I am creating custom azureml pipeline using python sdk this is my code
from azureml.core import Environment, Workspace, ComputeTarget, Experiment
from azureml.pipeline.core import Pipeline, StepSequence
from azureml.pipeline.steps import PythonScriptStep
from azureml.core.runconfig import RunConfiguration
env = Environment("stage-env")
env.docker.base_image = "<acr_name>.azurecr.io/sw-predc-stage-env:0.2"
env.python.user_managed_dependencies = True
env.docker.base_image_registry.address = "<acr_name>.azurecr.io"
env.docker.base_image_registry.username = "<registry_name>"
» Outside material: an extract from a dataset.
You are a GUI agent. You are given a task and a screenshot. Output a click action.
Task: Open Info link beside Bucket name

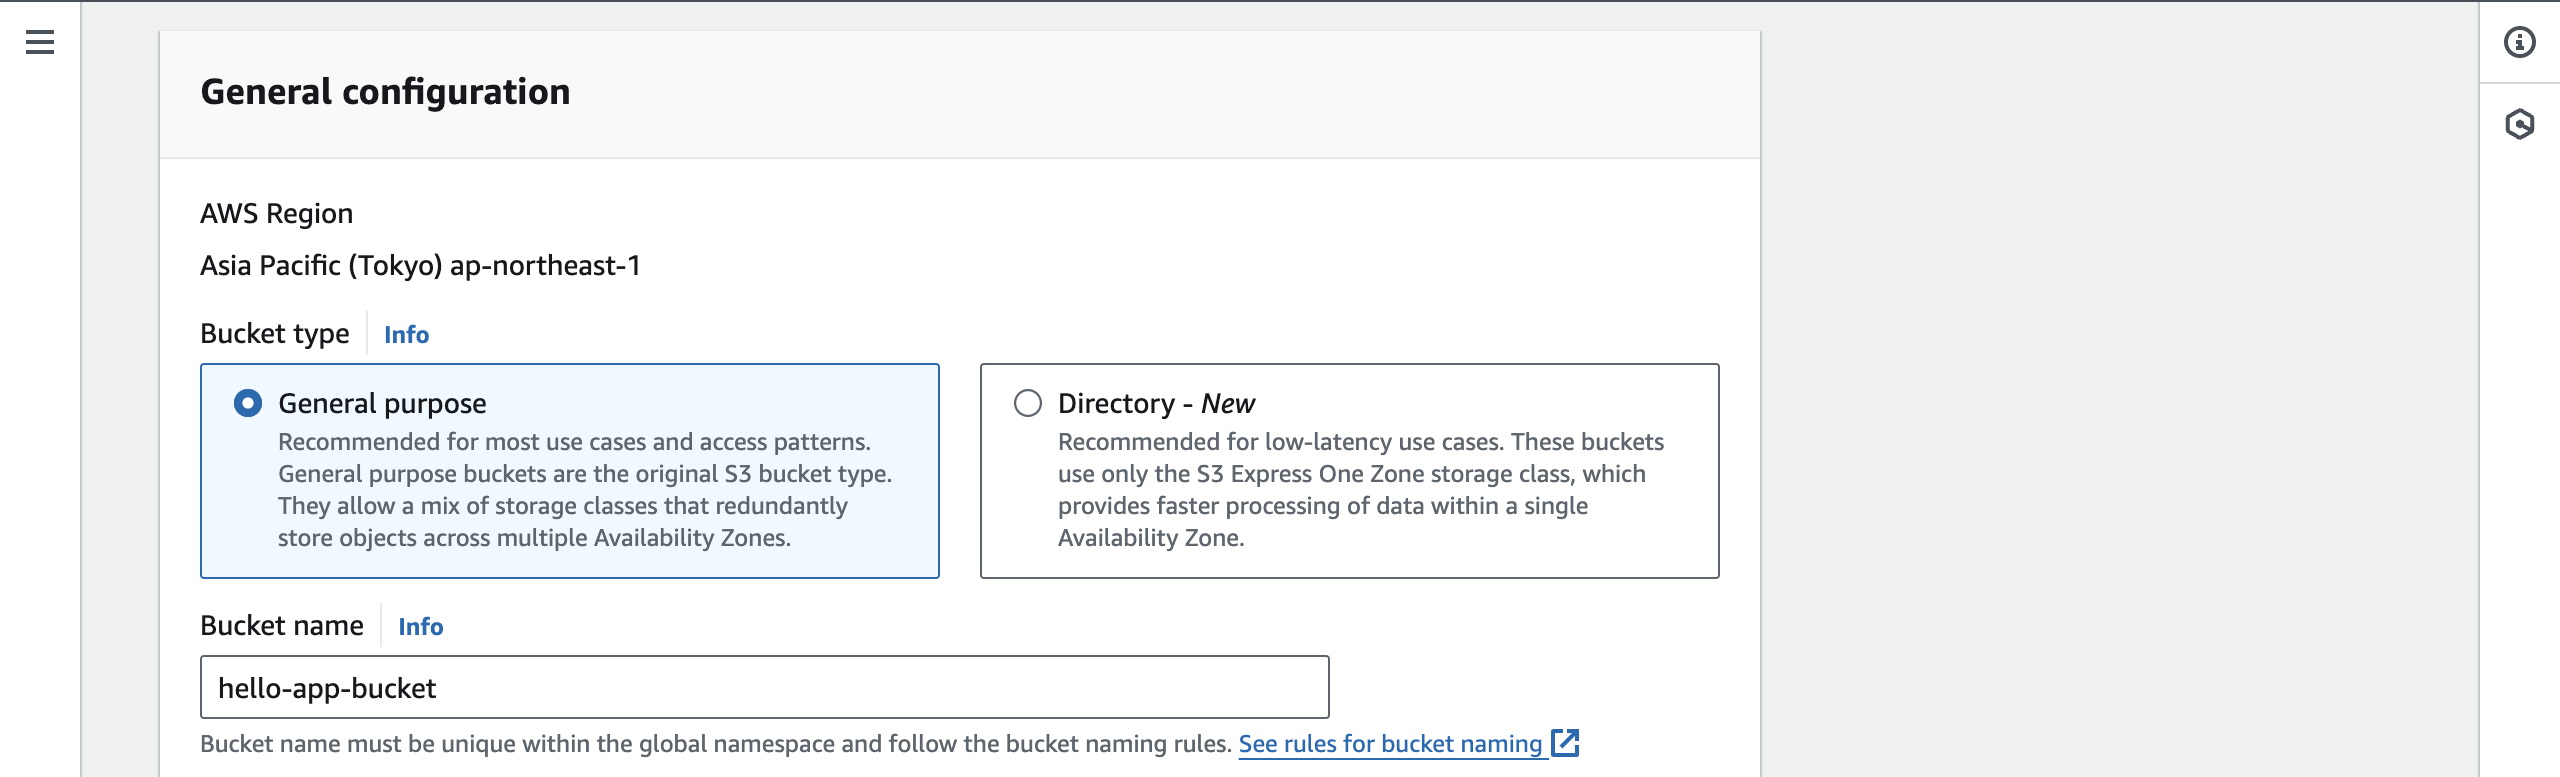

env.docker.base_image_registry.password = "<Password>"
# Set up the workspace
ws = Workspace.from_config()
# Define the compute target
compute_target = ComputeTarget(workspace=ws, name="gpu-compute1")
# Set up RunConfiguration with the new environment
run_config = RunConfiguration()
run_config.environment = env
run_config.target = compute_target
# Define the PythonScriptStep for Apprhs Prophet Model Training
cayuga_prophet_step = PythonScriptStep(
name="Cayuga Prophet Model Training",
script_name="Cayuga_prophet_Model.py",
compute_target=compute_target,
runconfig=run_config,
source_directory="/mnt/batch/tasks/shared/LS_root/mounts/clusters/gpu-compute1/",
allow_reuse=True
)
# Define the PythonScriptStep for Apprhs RandomForest Model Training
cayuga_rforest_step = PythonScriptStep(
name="Cayuga RForest Model Training",
script_name="Cayuga_randomforest_Model.py",
compute_target=compute_target,
runconfig=run_config,
source_directory="/mnt/batch/tasks/shared/LS_root/mounts/clusters/gpu-compute1/",
allow_reuse=True
)
# Define the PythonScriptStep for Apprhs RandomForest Model Training
cayuga_deepar_step = PythonScriptStep(
name="Cayuga DeepAr Model Training",
script_name="Cayuga_DeepAR_Model.py",
compute_target=compute_target,
runconfig=run_config,
source_directory="/mnt/batch/tasks/shared/LS_root/mounts/clusters/gpu-compute1/",
allow_reuse=True
)
# Define the PythonScriptStep for Model Selection
cayuga_by_hospital_step = PythonScriptStep(
name="Cayuga By Hospital",
script_name="Cayuga_By_Hospital.py",
compute_target=compute_target,
runconfig=run_config,
source_directory="/mnt/batch/tasks/shared/LS_root/mounts/clusters/gpu-compute1/",
allow_reuse=True
)
# Define the PythonScriptStep for Model Selection
cayuga_model_selection_step = PythonScriptStep(
name="Model Selection and Moving Inference Files",
script_name="model_selection_accuracy_comparision.py",
compute_target=compute_target,
runconfig=run_config,
source_directory="/mnt/batch/tasks/shared/LS_root/mounts/clusters/gpu-compute1/",
allow_reuse=True
)
# Make the steps run sequentially
step_sequence = StepSequence(steps=[cayuga_prophet_step, cayuga_rforest_step, cayuga_deepar_step, cayuga_by_hospital_step, cayuga_model_selection_step])
# Define the pipeline
pipeline = Pipeline(workspace=ws, steps=step_sequence)
# Submit the pipeline
experiment = Experiment(workspace=ws, name="Cayuga-Models-Training-and-Selection-Pipeline")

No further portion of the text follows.